The virtual MOE was well-received, with high completion and satisfaction rates. Post-exam surveys had a response rate of 72% (32/44) by residents and 100% (42/42) by faculty. Overall, 87.5% (28/32) of residents and 100% (42/42) of faculty were satisfied with the virtual format (p = 0.03) and nearly all residents and faculty believed the MOE would help residents prepare for the ABS CE (94% vs. 100%, p = 0.18). When comparing the in-person and virtual MOE formats, 75% (24/32) of residents and 73% (11/15) of faculty associated the virtual format with easier access to participate (p = 0.99). However, residents were significantly more likely than faculty to associate the in-person format with better communication with the other party, compared to the virtual format (78% vs. 40%, p = 0.02).
The main challenges associated with the virtual format were communication and technical audiovisual issues. Technical issues were prevalent during the exam, with significantly more residents than faculty reporting audiovisual or connectivity issues (65% vs. 28%, p = 0.02). While most technical issues were considered insignificant by participants, 12% of residents and 6% of faculty experienced a major technical issue that was perceived to impact the exam (p = 0.65). Despite technical issues, nearly all faculty were comfortable with the web-based interface and believed the virtual format was an efficient method of conducting MOE and the ABS CE [97.6% (41/42) and 95.2% (40/42), respectively].

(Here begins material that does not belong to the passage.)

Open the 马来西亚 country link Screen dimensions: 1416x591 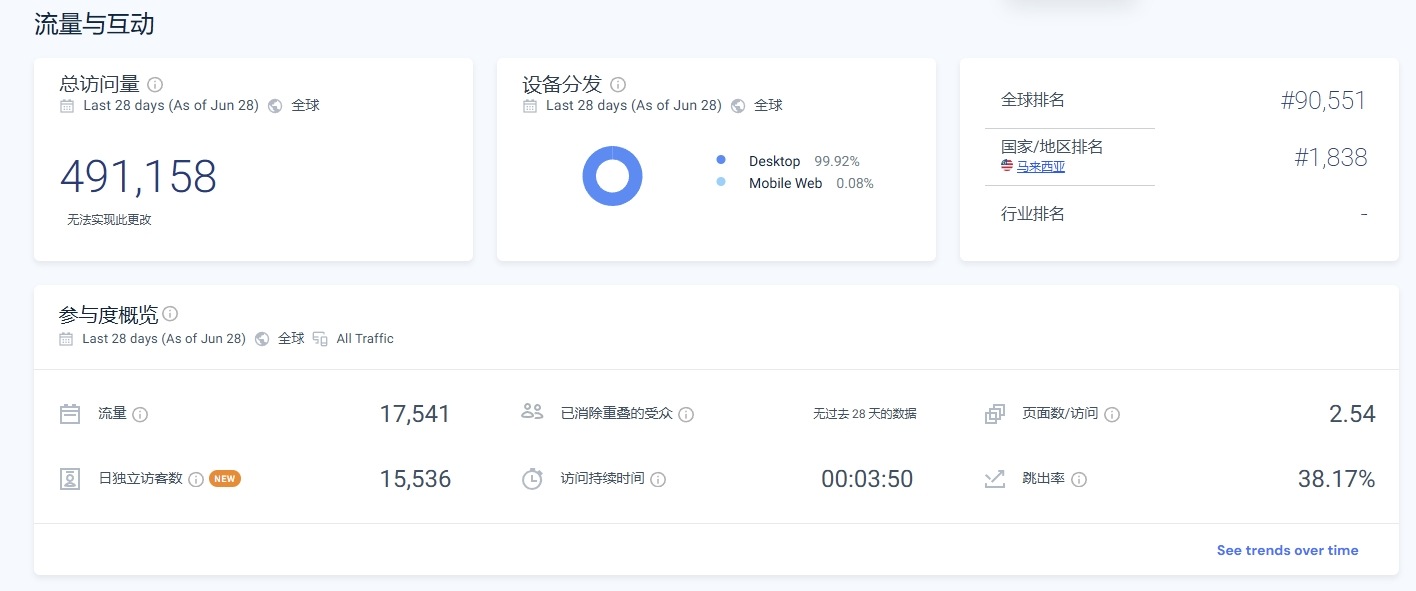click(1040, 167)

Overall, we found that a multi-institutional virtual MOE was feasible, well-received, and offered several advantages. More faculty members were able to participate from separate institutions, allowing examinees to have unfamiliar examiners. The virtual format also eliminated the need for on-site logistical preparations and minimized travel time. Having clear case prompts on a screen reduced preparation time required for faculty members, and an online scoring system allowed faster and semi-automated generation of score reports.

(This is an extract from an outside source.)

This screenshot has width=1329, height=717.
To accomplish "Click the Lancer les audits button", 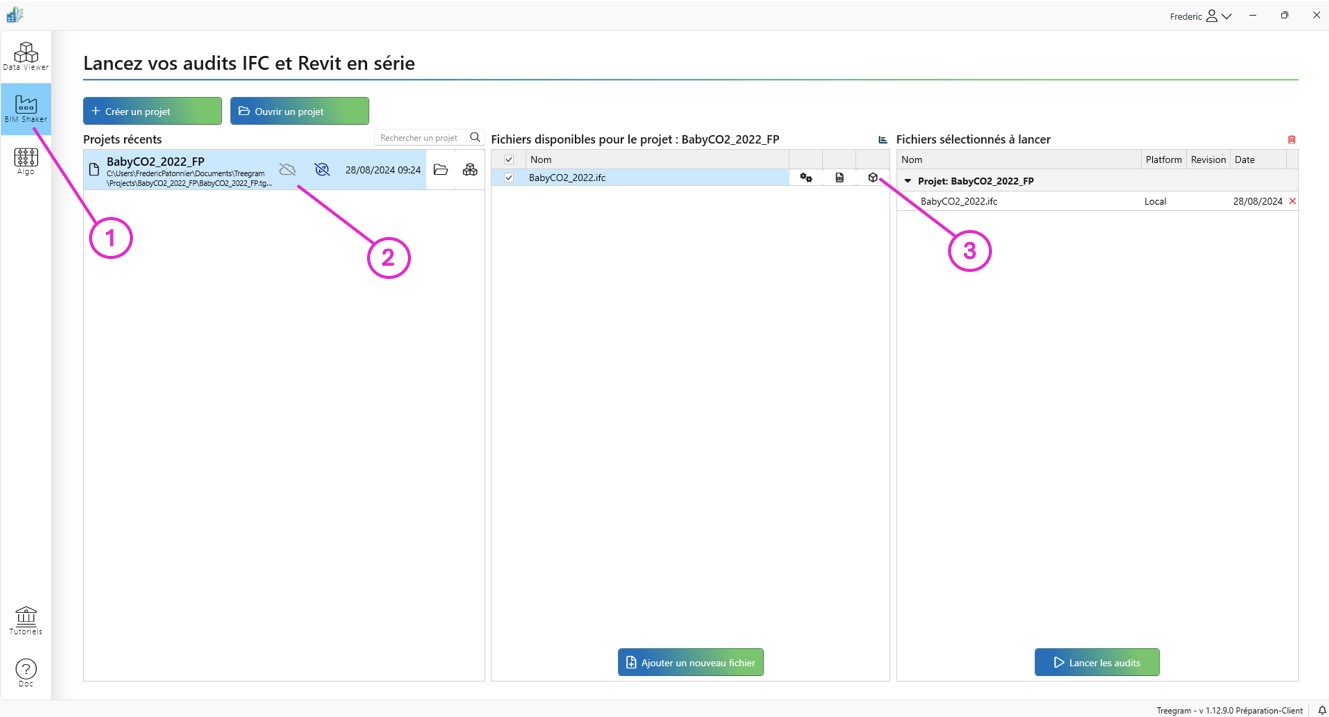I will point(1097,663).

Residents may be more likely than faculty to recognize and experience technical issues, possibly due to the stress of undergoing an examination. Thus, we recommend all participants perform an audiovisual quality check on their Internet connection and microphone in advance.5 , 6 Accommodations should be arranged for those who identify Internet connectivity issues.
For better or worse, virtual assessments are anticipated to be necessary for the foreseeable future. Future efforts should focus on the standardization of an online exam format, prevention and minimization of technical issues, and improving virtual communication. In this difficult time, we must continue to adapt education modalities and formats for our trainees using creative yet pragmatic methods and further explore the use of virtual technology in education.
Funding
This research did not receive any specific grant from funding agencies in the public, commercial, or not-for-profit sectors.